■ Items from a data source

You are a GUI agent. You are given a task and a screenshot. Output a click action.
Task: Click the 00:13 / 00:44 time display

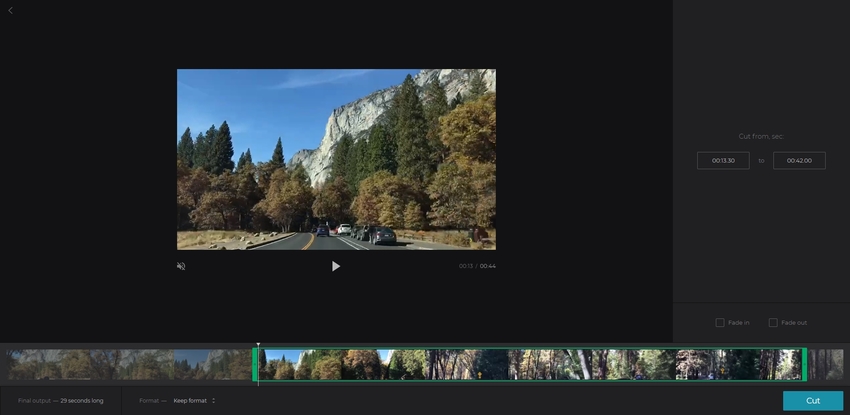[477, 266]
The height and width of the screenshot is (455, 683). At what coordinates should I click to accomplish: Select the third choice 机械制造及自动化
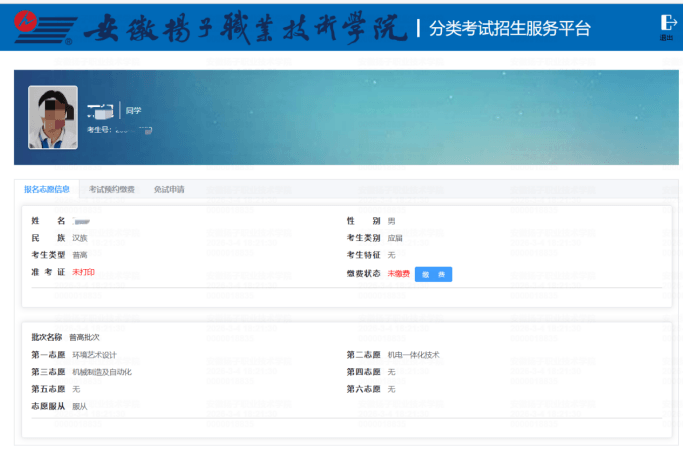102,372
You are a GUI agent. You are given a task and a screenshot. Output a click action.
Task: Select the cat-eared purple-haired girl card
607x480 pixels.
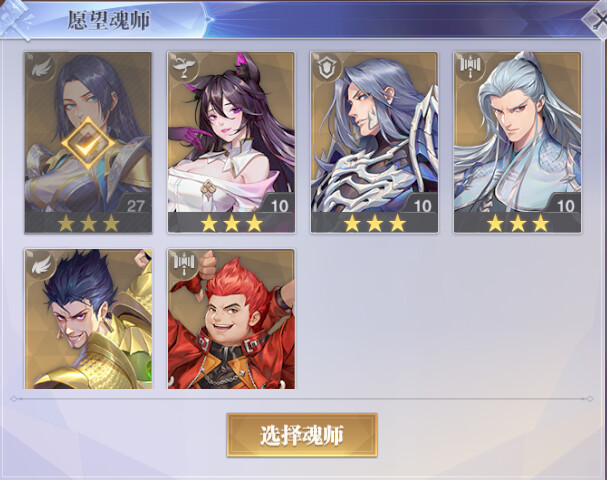(231, 142)
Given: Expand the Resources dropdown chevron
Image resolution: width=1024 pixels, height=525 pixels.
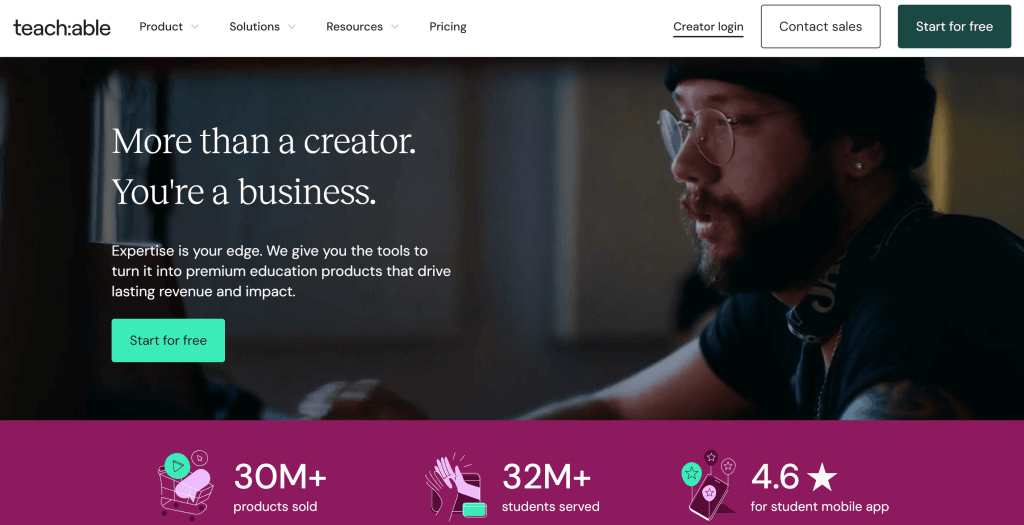Looking at the screenshot, I should [395, 27].
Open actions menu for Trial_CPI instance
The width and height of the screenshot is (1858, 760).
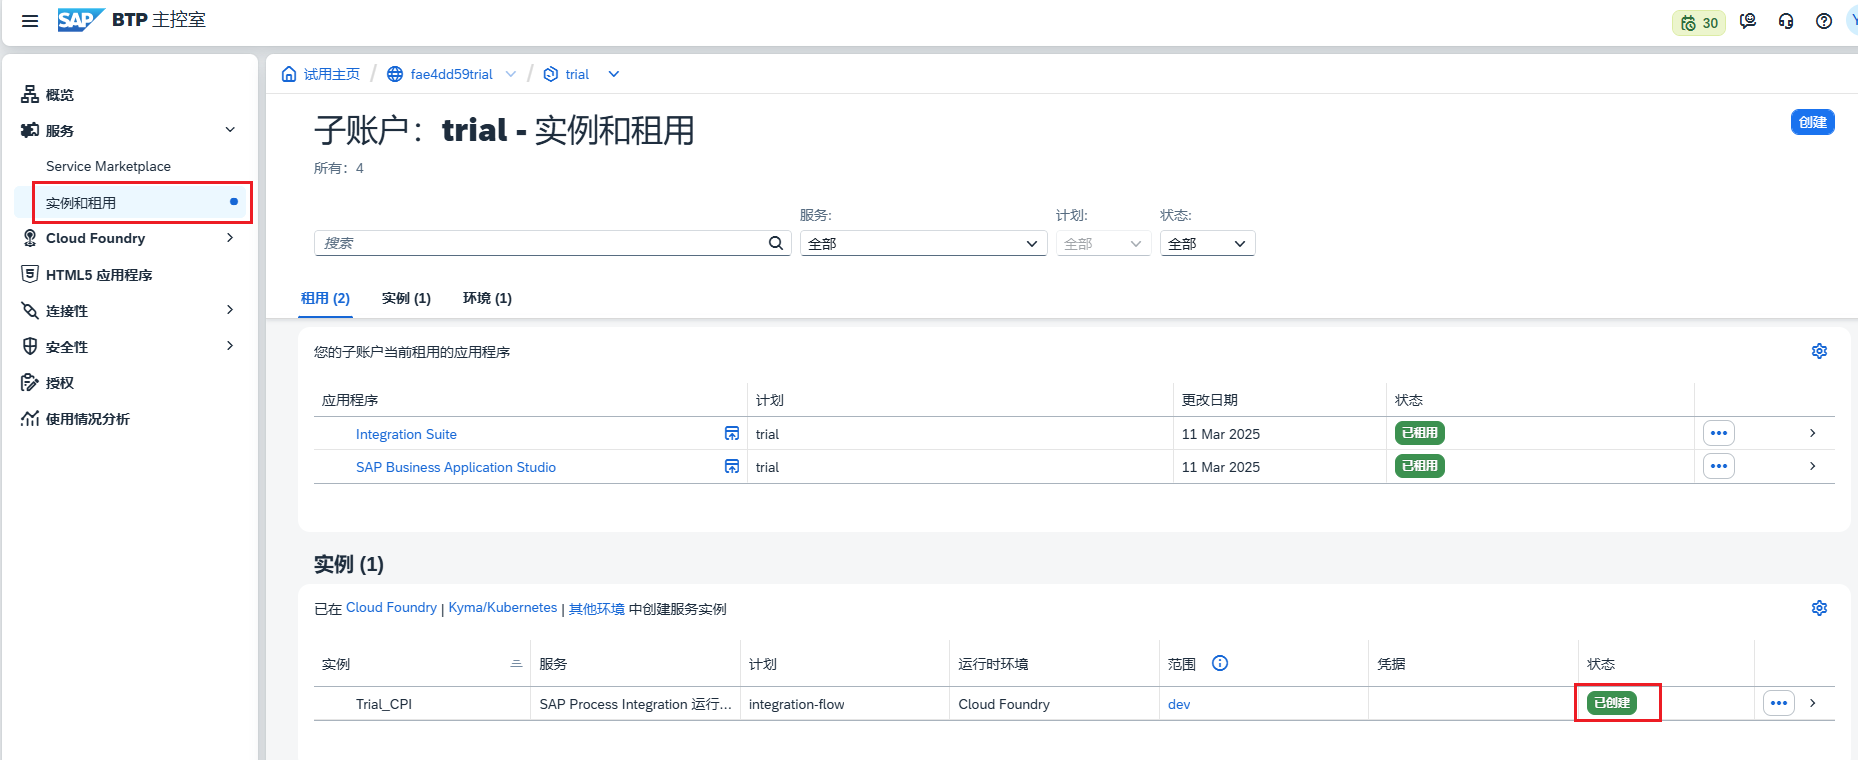pyautogui.click(x=1778, y=703)
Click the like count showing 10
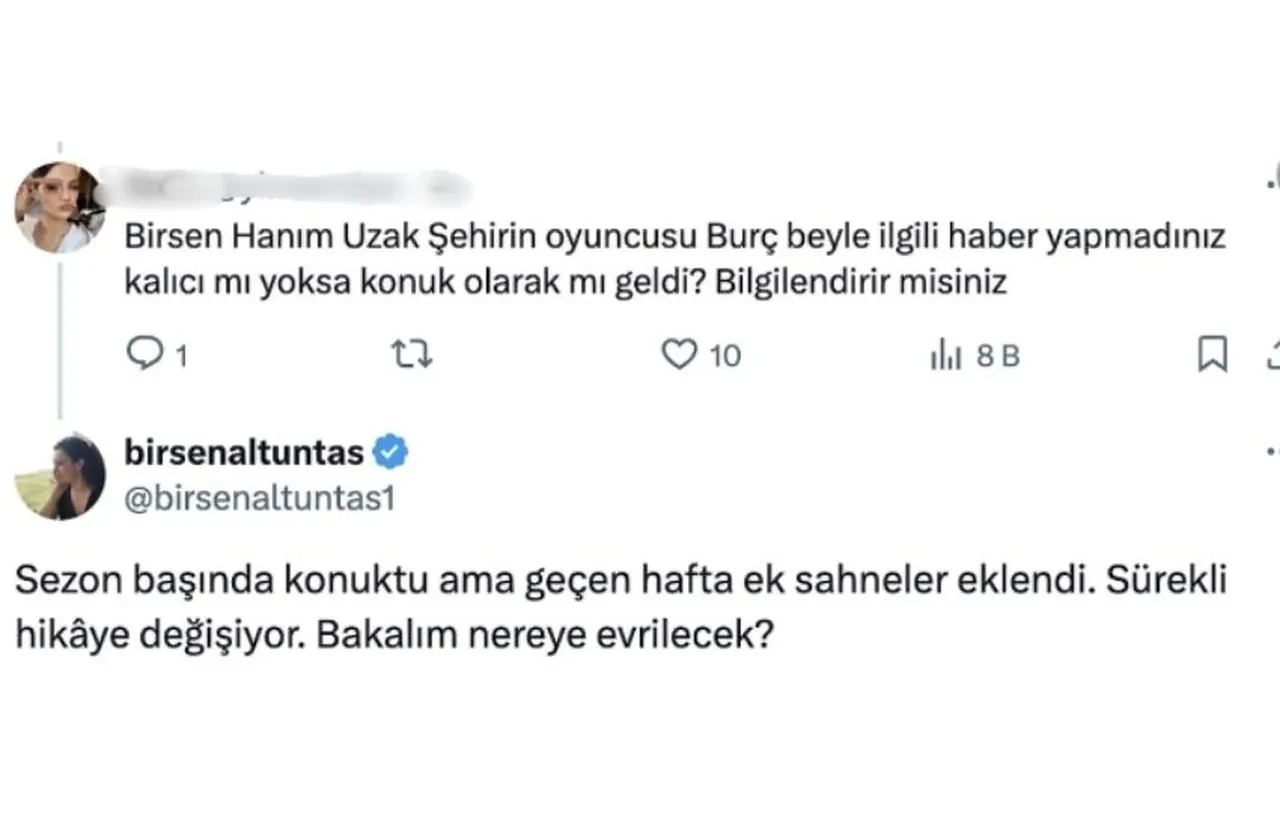 pos(724,353)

■ Work instructions
Please set down the data above exactly as given, leaving every picture out.

■ The completed task
You are a GUI agent. You are given a task and a screenshot. Output a click action.
Task: Click the 00:13 / 00:44 time display

[477, 266]
The height and width of the screenshot is (455, 683). At what coordinates should I click to accomplish: Select the third choice 机械制造及自动化
102,372
You are a GUI agent. You are given a task and a screenshot. Output a click action.
Task: Select the cat-eared purple-haired girl card
607x480 pixels.
(231, 142)
Given: Expand the Resources dropdown chevron
Image resolution: width=1024 pixels, height=525 pixels.
Looking at the screenshot, I should [395, 27].
Open actions menu for Trial_CPI instance
The width and height of the screenshot is (1858, 760).
pyautogui.click(x=1778, y=703)
Click the like count showing 10
 pos(724,353)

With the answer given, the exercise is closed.